Organizing let alone convincing this many people is a task in and of itself, and doing so with a group of leaders -- people who already had authority within the company and most of whom had at least some track record that warranted this authority -- can be all but impossible. Any leadership development strategy employed at the company would have to be immediately empowering and somewhat self-directed if it was to be adopted by the company's "A-players" (HMM 2011). It is for this reason that a mentorship strategy of development that is made an outgrowth of existing peer relationships that exist amongst the company's leaders is the recommended strategy for the deployment of this development plan. With effective initial integration from the members of the leadership committee, the objectives and styles of leadership identified as desirable both implicitly and explicitly by Groysberg & Snook (2007) can be communicated and embodied by other leaders as well (HMM 0211).

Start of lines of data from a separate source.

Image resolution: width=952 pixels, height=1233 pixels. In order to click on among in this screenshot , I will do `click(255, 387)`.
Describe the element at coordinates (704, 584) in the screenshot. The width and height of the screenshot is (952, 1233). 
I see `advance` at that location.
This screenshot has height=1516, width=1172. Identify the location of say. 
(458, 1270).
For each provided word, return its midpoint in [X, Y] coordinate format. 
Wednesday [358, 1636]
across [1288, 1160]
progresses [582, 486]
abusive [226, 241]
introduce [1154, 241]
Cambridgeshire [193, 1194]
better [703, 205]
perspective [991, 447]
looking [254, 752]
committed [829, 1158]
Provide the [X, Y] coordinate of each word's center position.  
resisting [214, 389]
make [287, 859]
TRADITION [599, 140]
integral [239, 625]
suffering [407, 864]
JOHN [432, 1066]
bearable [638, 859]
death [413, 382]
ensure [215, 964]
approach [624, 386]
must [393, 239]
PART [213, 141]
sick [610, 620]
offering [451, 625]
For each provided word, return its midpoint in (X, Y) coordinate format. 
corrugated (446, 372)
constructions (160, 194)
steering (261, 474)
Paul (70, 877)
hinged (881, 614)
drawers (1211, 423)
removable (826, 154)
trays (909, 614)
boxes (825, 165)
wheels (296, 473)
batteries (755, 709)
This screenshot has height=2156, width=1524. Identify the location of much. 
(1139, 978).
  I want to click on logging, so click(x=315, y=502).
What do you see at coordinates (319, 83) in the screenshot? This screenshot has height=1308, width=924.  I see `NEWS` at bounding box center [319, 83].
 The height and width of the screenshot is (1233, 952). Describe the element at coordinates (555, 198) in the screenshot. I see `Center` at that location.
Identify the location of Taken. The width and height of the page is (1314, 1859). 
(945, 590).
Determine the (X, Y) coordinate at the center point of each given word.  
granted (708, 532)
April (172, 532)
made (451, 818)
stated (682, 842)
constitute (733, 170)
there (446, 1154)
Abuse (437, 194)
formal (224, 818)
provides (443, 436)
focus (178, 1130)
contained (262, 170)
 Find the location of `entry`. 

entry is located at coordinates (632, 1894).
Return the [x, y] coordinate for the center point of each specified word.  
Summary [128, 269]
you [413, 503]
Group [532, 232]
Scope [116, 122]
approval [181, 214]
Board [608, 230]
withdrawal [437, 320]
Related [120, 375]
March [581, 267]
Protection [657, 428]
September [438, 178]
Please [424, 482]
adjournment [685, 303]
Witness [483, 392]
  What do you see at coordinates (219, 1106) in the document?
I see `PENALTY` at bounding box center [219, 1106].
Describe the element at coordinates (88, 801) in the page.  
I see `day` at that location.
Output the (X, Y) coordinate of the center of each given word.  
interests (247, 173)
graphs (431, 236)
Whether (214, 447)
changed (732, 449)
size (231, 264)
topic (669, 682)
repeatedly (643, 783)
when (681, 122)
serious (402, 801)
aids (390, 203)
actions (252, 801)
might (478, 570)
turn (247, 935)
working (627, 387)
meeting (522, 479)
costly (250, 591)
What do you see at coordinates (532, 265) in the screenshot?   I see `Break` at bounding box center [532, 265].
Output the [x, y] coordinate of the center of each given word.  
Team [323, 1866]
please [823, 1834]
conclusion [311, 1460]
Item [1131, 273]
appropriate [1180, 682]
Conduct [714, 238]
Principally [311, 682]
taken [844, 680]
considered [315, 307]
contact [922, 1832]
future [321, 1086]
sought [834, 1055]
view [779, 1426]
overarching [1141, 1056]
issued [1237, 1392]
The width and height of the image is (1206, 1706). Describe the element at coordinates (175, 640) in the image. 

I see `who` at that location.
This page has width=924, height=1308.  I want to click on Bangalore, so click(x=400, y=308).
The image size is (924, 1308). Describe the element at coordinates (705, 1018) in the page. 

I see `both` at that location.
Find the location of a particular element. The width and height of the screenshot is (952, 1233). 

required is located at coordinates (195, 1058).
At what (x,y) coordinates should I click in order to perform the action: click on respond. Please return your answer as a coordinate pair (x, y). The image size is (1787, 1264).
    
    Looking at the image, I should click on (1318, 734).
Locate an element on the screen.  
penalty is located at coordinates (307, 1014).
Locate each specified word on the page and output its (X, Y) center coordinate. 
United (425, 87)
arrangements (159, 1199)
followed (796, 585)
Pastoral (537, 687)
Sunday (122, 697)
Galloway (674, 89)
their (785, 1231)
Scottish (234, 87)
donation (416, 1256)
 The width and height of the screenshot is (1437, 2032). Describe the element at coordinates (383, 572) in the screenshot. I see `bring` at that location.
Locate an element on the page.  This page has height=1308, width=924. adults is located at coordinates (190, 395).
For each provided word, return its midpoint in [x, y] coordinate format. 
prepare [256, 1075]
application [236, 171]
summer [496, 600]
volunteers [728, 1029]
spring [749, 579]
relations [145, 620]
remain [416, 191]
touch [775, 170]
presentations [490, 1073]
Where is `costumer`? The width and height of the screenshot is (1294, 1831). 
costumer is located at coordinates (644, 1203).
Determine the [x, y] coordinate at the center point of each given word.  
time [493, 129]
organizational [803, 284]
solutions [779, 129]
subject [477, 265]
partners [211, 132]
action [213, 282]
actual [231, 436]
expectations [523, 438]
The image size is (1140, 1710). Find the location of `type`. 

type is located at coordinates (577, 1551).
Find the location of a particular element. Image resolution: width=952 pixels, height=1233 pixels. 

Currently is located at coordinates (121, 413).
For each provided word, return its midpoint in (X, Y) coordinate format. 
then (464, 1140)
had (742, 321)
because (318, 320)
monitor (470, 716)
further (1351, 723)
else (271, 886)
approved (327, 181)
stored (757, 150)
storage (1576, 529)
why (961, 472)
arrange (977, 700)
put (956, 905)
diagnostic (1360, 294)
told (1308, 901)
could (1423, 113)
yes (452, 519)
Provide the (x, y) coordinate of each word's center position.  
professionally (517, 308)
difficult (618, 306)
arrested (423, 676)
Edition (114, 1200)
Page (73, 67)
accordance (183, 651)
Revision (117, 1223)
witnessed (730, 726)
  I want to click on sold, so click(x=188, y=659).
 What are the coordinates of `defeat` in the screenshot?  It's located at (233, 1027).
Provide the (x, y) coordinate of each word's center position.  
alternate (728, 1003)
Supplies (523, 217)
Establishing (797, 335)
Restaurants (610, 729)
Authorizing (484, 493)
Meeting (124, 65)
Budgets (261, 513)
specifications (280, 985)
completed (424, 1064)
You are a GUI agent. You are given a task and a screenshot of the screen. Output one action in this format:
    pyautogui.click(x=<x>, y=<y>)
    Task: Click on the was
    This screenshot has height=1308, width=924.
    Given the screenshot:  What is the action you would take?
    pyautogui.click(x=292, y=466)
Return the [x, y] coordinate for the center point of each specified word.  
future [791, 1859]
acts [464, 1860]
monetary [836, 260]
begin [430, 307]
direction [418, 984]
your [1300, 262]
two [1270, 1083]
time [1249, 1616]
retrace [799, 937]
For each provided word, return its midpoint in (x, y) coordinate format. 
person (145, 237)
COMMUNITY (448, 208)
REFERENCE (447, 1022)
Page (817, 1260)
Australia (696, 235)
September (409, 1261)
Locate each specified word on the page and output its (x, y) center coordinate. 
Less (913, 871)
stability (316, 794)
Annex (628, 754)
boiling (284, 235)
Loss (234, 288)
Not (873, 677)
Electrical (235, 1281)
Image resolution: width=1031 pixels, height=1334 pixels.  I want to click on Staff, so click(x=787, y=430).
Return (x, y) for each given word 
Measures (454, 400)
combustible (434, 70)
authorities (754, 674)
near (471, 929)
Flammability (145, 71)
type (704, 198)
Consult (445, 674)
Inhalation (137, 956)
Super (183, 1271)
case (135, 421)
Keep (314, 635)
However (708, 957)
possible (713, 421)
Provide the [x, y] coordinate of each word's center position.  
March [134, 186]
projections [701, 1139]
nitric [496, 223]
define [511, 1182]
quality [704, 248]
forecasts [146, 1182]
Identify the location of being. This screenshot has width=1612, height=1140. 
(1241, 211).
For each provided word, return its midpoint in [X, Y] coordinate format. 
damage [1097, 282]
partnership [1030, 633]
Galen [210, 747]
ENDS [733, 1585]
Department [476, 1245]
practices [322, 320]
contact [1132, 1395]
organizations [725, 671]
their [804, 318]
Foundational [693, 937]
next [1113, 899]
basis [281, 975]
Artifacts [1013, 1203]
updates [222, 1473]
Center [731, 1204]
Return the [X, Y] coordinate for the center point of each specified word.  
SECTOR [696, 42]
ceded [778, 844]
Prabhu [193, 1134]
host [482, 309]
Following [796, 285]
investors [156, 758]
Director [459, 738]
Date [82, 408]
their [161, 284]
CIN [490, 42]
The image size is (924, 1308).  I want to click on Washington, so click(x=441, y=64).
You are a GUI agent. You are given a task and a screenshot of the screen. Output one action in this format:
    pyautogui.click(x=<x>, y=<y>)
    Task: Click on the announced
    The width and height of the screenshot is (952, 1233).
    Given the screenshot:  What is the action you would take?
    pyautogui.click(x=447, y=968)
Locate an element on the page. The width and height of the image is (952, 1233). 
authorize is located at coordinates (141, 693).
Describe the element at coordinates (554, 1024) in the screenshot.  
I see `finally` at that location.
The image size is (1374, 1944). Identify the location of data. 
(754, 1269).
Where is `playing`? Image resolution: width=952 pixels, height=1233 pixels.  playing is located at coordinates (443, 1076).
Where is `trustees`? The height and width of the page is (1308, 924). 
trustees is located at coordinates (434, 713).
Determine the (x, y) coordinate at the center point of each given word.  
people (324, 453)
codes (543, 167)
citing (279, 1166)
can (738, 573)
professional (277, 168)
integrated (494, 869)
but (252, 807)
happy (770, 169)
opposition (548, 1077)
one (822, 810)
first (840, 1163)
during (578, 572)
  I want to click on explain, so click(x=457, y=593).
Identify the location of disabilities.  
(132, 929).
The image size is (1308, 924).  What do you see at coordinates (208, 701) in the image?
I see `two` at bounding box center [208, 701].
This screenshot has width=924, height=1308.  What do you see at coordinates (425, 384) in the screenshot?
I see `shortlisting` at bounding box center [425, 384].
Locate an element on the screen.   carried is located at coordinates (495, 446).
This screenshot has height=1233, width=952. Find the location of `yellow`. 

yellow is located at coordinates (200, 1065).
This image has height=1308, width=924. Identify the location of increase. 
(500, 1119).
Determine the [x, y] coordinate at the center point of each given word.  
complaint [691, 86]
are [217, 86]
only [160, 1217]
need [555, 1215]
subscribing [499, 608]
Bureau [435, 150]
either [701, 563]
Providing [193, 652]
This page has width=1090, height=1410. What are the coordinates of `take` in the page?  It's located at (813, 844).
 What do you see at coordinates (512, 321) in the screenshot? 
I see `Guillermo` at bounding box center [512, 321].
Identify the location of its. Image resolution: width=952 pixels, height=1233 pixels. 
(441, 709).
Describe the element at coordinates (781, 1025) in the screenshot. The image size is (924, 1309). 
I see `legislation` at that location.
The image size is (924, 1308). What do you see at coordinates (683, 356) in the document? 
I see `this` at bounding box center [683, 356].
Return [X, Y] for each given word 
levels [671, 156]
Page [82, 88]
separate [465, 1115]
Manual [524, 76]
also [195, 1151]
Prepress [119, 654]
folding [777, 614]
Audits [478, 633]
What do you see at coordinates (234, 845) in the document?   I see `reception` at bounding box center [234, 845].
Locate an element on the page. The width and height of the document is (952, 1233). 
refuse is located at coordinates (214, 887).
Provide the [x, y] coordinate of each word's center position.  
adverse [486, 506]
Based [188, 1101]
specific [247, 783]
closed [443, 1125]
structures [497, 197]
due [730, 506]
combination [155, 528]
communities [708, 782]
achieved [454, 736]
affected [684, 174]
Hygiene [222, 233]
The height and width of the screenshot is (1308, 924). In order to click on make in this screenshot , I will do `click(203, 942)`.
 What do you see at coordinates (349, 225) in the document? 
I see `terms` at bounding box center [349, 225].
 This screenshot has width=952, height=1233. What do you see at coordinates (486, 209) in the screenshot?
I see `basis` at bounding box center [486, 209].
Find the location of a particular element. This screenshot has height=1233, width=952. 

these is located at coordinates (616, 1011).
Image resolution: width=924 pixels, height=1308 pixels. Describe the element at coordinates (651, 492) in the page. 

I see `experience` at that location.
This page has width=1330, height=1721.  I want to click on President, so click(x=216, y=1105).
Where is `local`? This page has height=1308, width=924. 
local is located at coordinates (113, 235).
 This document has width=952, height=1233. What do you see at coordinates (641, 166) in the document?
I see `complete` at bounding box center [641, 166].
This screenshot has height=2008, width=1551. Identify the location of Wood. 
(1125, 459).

Specifically, Groysberg & Snook (2007) note that teamwork and collaboration were considered essential elements at Goldman Sachs, while at the same time decentralization and a certain lack of expertise due to the rapidity of the company's growth were also becoming problems. Effective peer mentoring provides an official system by which increased centralization can be achieved while directly encouraging peer-to-peer communication and advice/perspective-seeking (HMM 2011). In this manner, the desired values and culture can be transmitted throughout the company's leadership, while at the same time the culture will be able to develop cohesively as the collective leadership begins to operate in a more closely linked manner.
This focus on interpersonal relationships and communication is likely to be ill-received by many bankers and time-pressured financiers, so the returns on this investment must be made abundantly clear to involved individuals in s quantitative a manner as possible. Improving the cohesiveness and cooperation/collaboration among Goldman Sachs' leaders would decrease the loss in capital resulting from partner departure, decrease the loss of investment income due to a standardization of risk analysis procedures across the many disparate countries of the company's operations; provide greater access and interaction between different levels of leadership within the company, increasing the effectiveness (and for the right individuals, the likelihood) of promotions; and increase the level of input the lower level leaders had on company decisions without diluting the ultimate decision making power of higher level leaders. These expected effects are all measurable, and all beneficial to pretty much all leaders at the company -- especially to the ones the company has the strongest desire to keep.
Retraining the Vampire Squid
In light of recent events, it is clear that some sort of leadership development (or at least ethics training) was definitely advisable for Goldman Sachs. The company actually had a program in place, providing a training facility with a variety of short- and longer-term programs for its managing directors (O'Connell 2010). The growth of the organization described in the case study continued throughout the irst decade of the new millennia, however, and this program was not enough to truly sustain the cohesiveness of leadership (O'Connell 2010).